Он вынул из-под папки мою январскую четвертушку, которую я отдал ему накануне, и раскрыл её на последней исписанной странице, где стояло луниновское.
— Про техника — тоже вы?
— Не я. Техник самолёта, старшина Лунин.
— Записали дословно?
— С его голоса, при нём. Он прочёл и не поправил.
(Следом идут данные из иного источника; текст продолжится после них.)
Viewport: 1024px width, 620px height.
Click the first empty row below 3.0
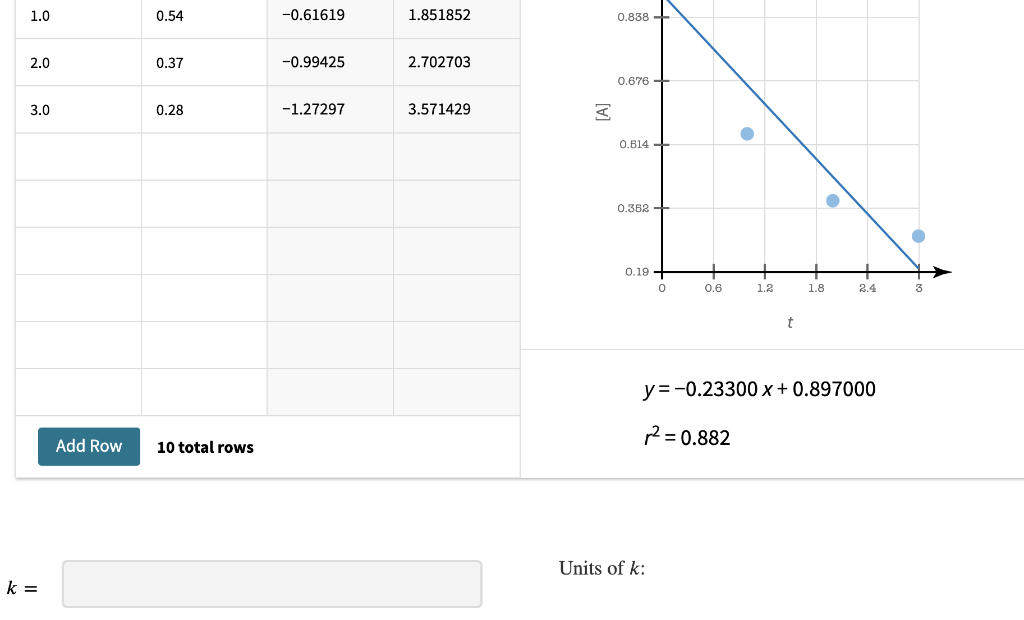coord(77,157)
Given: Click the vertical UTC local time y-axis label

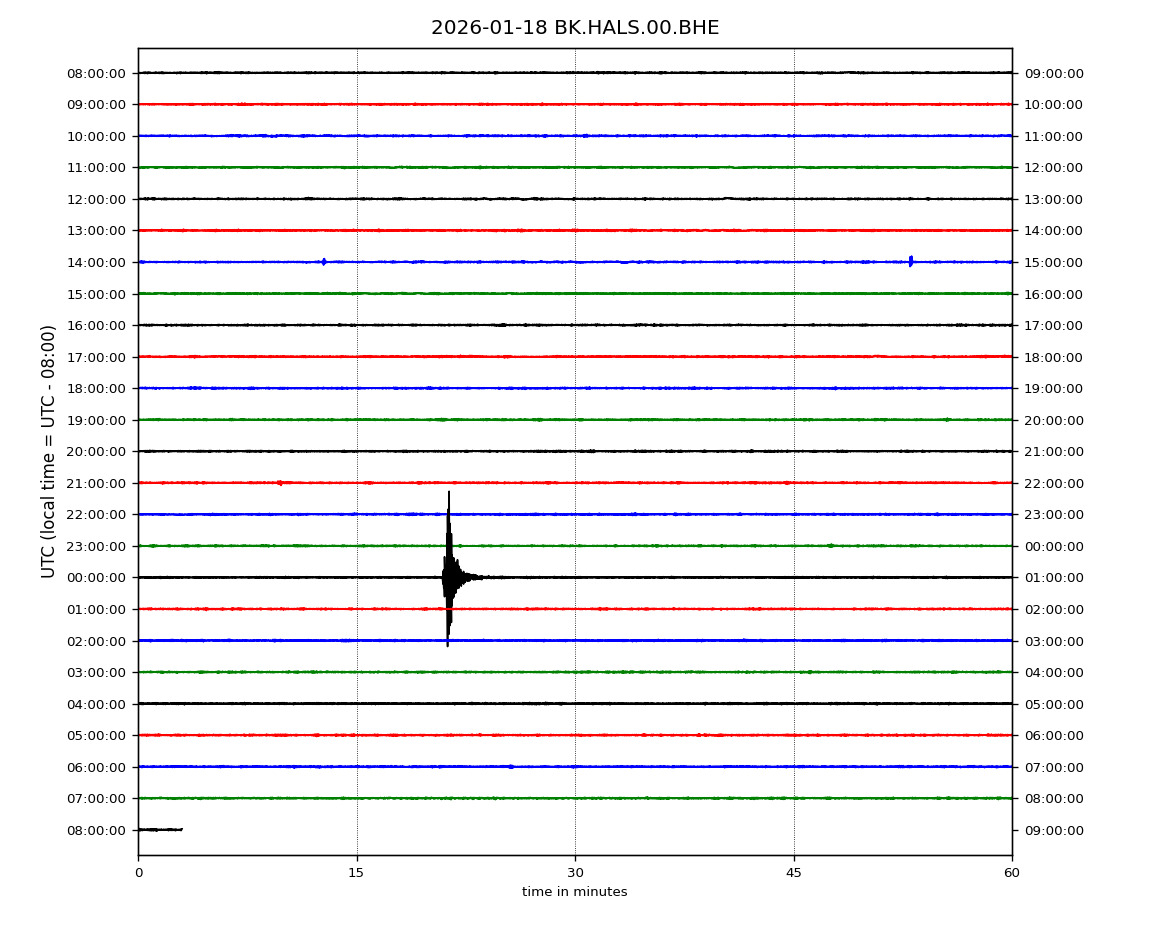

— Правильно. — Он придержал страницу большим пальцем и закрыл тетрадь. — Вот с этим будет труднее всего. Порядок пары вам ничего не стоит, а право одного человека остановить вылет стоит кому-то вылета.
Левшин сдвинул бумагу на угол парты и придавил её пустой жестянкой из-под ленты.
— За месяц у вас три бумаги, — сказал он. — В первой правило. Во второй — почему оно не работает на другой машине. В третьей — почему оно не работает у равных. Я это доложил. Мне ответили встречным вопросом: чего вы хотите от промышленности.
— Я ничего не хочу от промышленности.
— Вы — нет. — Он подул на грифель. — А из ваших трёх бумаг это следует. У вас в двух из трёх причина в машине. Люди тут ни при чём. Значит, разговаривать надо не только здесь.
Он повернулся ко мне прямо, как в январе, — и, как в январе, я не понял, чего он ждёт.
— Десятого марта в Горьком, на двадцать первом заводе, собирают фронтовые замечания по ЛаГГ-третьему. По линии ВВС туда вызывают людей из частей, которые на нём летают. Я написал, чтобы среди них были вы, и это прошло.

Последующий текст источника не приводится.